Extracted records:
-------------------------

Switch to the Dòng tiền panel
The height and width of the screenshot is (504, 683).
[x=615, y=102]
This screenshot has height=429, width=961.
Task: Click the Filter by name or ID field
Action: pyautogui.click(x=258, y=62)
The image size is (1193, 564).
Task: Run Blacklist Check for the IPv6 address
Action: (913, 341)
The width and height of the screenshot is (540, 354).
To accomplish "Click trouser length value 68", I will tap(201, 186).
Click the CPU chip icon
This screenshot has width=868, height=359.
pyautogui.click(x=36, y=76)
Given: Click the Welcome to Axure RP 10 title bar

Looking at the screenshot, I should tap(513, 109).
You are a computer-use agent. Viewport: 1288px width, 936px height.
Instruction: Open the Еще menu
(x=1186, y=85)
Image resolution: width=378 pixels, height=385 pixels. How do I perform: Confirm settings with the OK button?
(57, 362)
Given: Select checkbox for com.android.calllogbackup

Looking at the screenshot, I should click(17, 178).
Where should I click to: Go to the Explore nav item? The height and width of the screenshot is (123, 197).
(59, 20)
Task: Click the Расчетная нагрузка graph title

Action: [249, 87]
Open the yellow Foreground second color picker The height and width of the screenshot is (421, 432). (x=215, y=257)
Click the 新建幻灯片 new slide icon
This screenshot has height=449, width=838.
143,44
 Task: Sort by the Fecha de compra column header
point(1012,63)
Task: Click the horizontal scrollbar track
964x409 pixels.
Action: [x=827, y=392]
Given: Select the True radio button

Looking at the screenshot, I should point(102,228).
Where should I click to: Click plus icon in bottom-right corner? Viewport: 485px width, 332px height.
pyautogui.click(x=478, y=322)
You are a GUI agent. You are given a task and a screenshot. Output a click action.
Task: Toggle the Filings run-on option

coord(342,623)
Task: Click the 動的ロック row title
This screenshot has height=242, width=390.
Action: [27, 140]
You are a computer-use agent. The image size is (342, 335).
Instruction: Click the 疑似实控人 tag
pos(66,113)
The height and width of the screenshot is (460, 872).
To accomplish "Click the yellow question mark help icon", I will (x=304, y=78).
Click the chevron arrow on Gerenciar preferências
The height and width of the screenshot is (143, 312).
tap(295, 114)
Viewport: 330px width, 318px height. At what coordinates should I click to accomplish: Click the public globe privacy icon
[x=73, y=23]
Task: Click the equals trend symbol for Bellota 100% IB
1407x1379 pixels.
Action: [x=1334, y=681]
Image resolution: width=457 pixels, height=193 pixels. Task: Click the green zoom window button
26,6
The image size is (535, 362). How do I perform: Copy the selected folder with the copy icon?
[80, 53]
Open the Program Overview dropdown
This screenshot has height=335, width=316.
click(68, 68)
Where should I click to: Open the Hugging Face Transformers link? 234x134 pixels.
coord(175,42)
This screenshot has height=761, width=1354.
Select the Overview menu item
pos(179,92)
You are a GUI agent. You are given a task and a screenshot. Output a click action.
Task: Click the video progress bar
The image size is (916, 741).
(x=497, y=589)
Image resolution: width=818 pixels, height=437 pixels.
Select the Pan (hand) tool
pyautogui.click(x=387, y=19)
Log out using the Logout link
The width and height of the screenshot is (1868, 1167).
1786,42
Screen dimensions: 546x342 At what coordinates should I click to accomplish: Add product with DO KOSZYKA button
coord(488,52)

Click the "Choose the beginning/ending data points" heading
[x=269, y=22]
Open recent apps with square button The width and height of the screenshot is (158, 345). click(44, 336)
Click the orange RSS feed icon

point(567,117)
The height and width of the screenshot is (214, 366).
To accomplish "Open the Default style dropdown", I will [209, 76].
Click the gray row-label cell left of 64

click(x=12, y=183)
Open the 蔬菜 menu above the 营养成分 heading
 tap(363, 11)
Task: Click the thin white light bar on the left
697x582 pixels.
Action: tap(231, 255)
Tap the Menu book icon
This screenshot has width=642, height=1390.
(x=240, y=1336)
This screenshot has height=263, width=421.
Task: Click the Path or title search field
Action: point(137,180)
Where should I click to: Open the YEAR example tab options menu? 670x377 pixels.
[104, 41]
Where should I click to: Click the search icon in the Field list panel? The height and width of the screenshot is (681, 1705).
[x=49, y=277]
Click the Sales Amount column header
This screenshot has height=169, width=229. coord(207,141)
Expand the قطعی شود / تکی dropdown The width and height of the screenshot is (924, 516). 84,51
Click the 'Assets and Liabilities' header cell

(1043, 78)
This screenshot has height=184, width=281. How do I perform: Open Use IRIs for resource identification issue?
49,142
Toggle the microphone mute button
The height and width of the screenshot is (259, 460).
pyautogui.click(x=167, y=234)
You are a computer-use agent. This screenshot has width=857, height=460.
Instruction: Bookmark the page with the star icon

-------------------------

What to produce:
Change "Where should I click to" to "Where do I click to" everywhere in the material and leave all other text untouched.

Final result:
Switch to the Dòng tiền panel
The height and width of the screenshot is (504, 683).
[x=615, y=102]
This screenshot has height=429, width=961.
Task: Click the Filter by name or ID field
Action: pyautogui.click(x=258, y=62)
The image size is (1193, 564).
Task: Run Blacklist Check for the IPv6 address
Action: (913, 341)
The width and height of the screenshot is (540, 354).
To accomplish "Click trouser length value 68", I will tap(201, 186).
Click the CPU chip icon
This screenshot has width=868, height=359.
pyautogui.click(x=36, y=76)
Given: Click the Welcome to Axure RP 10 title bar

Looking at the screenshot, I should tap(513, 109).
You are a computer-use agent. Viewport: 1288px width, 936px height.
Instruction: Open the Еще menu
(x=1186, y=85)
Image resolution: width=378 pixels, height=385 pixels. How do I perform: Confirm settings with the OK button?
(57, 362)
Given: Select checkbox for com.android.calllogbackup

Looking at the screenshot, I should click(17, 178).
Where do I click to: Go to the Explore nav item? The height and width of the screenshot is (123, 197).
(59, 20)
Task: Click the Расчетная нагрузка graph title

Action: [249, 87]
Open the yellow Foreground second color picker The height and width of the screenshot is (421, 432). (x=215, y=257)
Click the 新建幻灯片 new slide icon
This screenshot has height=449, width=838.
143,44
 Task: Sort by the Fecha de compra column header
point(1012,63)
Task: Click the horizontal scrollbar track
964x409 pixels.
Action: [x=827, y=392]
Given: Select the True radio button

Looking at the screenshot, I should point(102,228).
Where do I click to: Click plus icon in bottom-right corner? Viewport: 485px width, 332px height.
pyautogui.click(x=478, y=322)
You are a GUI agent. You are given a task and a screenshot. Output a click action.
Task: Toggle the Filings run-on option

coord(342,623)
Task: Click the 動的ロック row title
This screenshot has height=242, width=390.
Action: [27, 140]
You are a computer-use agent. The image size is (342, 335).
Instruction: Click the 疑似实控人 tag
pos(66,113)
The height and width of the screenshot is (460, 872).
To accomplish "Click the yellow question mark help icon", I will (x=304, y=78).
Click the chevron arrow on Gerenciar preferências
The height and width of the screenshot is (143, 312).
tap(295, 114)
Viewport: 330px width, 318px height. At what coordinates should I click to accomplish: Click the public globe privacy icon
[x=73, y=23]
Task: Click the equals trend symbol for Bellota 100% IB
1407x1379 pixels.
Action: [x=1334, y=681]
Image resolution: width=457 pixels, height=193 pixels. Task: Click the green zoom window button
26,6
The image size is (535, 362). How do I perform: Copy the selected folder with the copy icon?
[80, 53]
Open the Program Overview dropdown
This screenshot has height=335, width=316.
click(68, 68)
Where do I click to: Open the Hugging Face Transformers link? 234x134 pixels.
coord(175,42)
This screenshot has height=761, width=1354.
Select the Overview menu item
pos(179,92)
You are a GUI agent. You are given a task and a screenshot. Output a click action.
Task: Click the video progress bar
The image size is (916, 741).
(x=497, y=589)
Image resolution: width=818 pixels, height=437 pixels.
Select the Pan (hand) tool
pyautogui.click(x=387, y=19)
Log out using the Logout link
The width and height of the screenshot is (1868, 1167).
1786,42
Screen dimensions: 546x342 At what coordinates should I click to accomplish: Add product with DO KOSZYKA button
coord(488,52)

Click the "Choose the beginning/ending data points" heading
[x=269, y=22]
Open recent apps with square button The width and height of the screenshot is (158, 345). click(44, 336)
Click the orange RSS feed icon

point(567,117)
The height and width of the screenshot is (214, 366).
To accomplish "Open the Default style dropdown", I will [209, 76].
Click the gray row-label cell left of 64

click(x=12, y=183)
Open the 蔬菜 menu above the 营养成分 heading
 tap(363, 11)
Task: Click the thin white light bar on the left
697x582 pixels.
Action: tap(231, 255)
Tap the Menu book icon
This screenshot has width=642, height=1390.
(x=240, y=1336)
This screenshot has height=263, width=421.
Task: Click the Path or title search field
Action: point(137,180)
Where do I click to: Open the YEAR example tab options menu? 670x377 pixels.
[104, 41]
Where do I click to: Click the search icon in the Field list panel? The height and width of the screenshot is (681, 1705).
[x=49, y=277]
Click the Sales Amount column header
This screenshot has height=169, width=229. coord(207,141)
Expand the قطعی شود / تکی dropdown The width and height of the screenshot is (924, 516). 84,51
Click the 'Assets and Liabilities' header cell

(1043, 78)
This screenshot has height=184, width=281. How do I perform: Open Use IRIs for resource identification issue?
49,142
Toggle the microphone mute button
The height and width of the screenshot is (259, 460).
pyautogui.click(x=167, y=234)
You are a computer-use agent. This screenshot has width=857, height=460.
Instruction: Bookmark the page with the star icon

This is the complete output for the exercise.